Medical Device & Diagnostics Summit

Join industry leaders and experts at Veeva Medical Device & Diagnostics Summit on June 1 – 2, 2020 in Minneapolis to learn how organizations are shortening the product development lifecycle and keeping pace with evolving regulations such as MDR.

Meet your medical device community to exchange best practices and share how innovation streamlines content and data management in commercial, clinical, quality, and regulatory.

Key themes include improving transparency and collaboration between internal and external stakeholders to cuts costs, maintain compliance, and deliver higher quality and more effective therapies to patients.

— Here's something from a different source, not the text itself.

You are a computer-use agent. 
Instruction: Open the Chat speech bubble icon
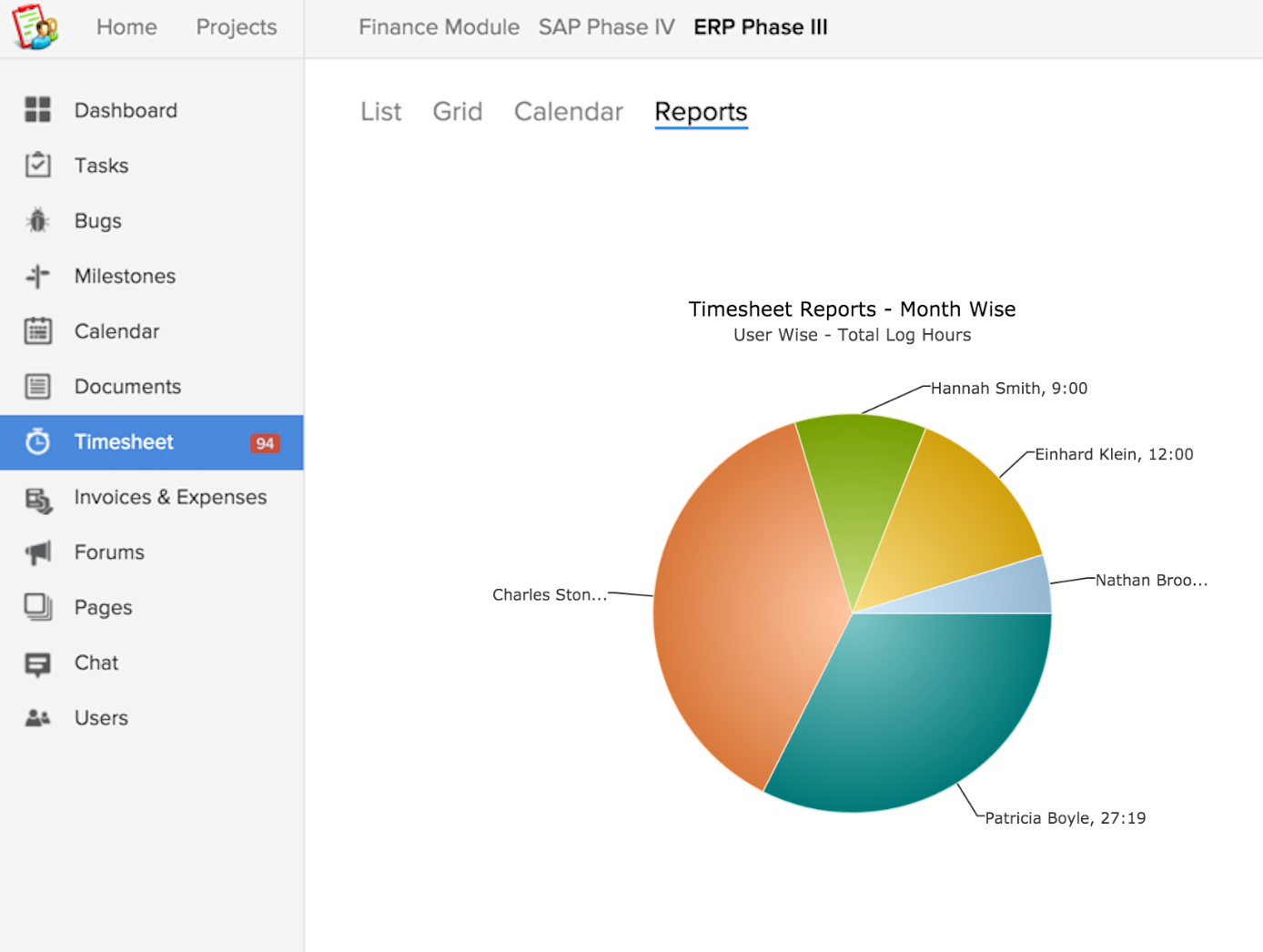coord(38,663)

Veeva Medical Device & Diagnostics Summit is complimentary to Veeva customers and invited guests. Space is limited.


Key topics will include:

Commercial Content
Combine digital asset management with review and distribution capabilities for end-to-end compliance.
Clinical Trial Management
Streamline end-to-end clinical trial processes with unified applications for clinical operations and clinical data management to improve study visibility and performance.
Quality Management
Bring together quality processes and content to improve compliance and operational innovation.
Regulatory Information Management
Keep pace with changing regulations and growing complexity in product development.

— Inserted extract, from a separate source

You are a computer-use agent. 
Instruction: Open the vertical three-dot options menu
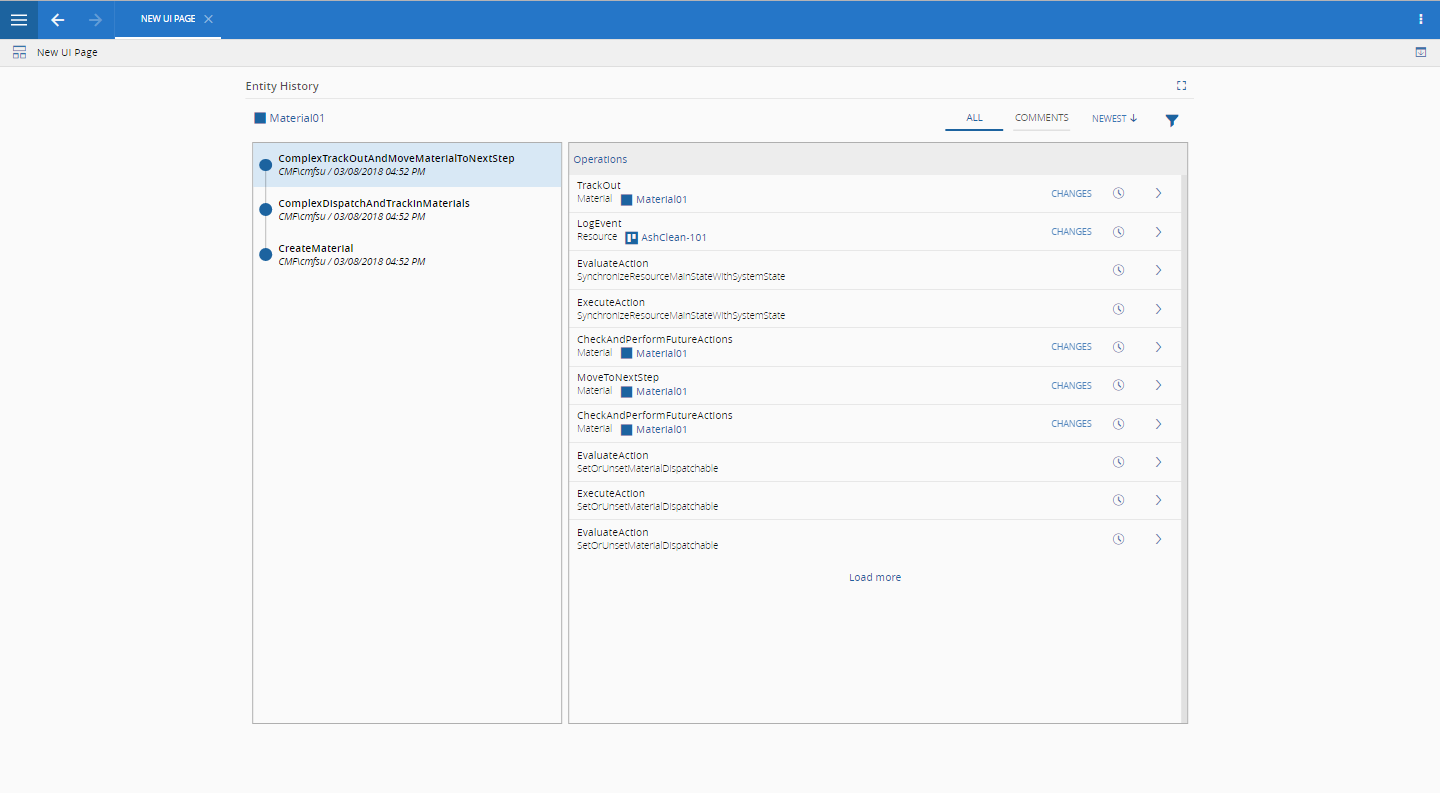click(x=1421, y=19)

Meet great people, learn new things

You will be among industry professionals who are equally passionate about innovation and improving the product development lifecycle. Summit provides a number of ways to expand your network, learn, and share including:

Welcome Reception: Exchange ideas, share expertise, and have some fun!
Deep-dive Sessions: Hear from leaders and product experts to discuss industry opportunities including commercial, clinical operations, clinical data management, quality, and regulatory.
Networking Lunch: Participate in customer-led discussions while enjoying lunch.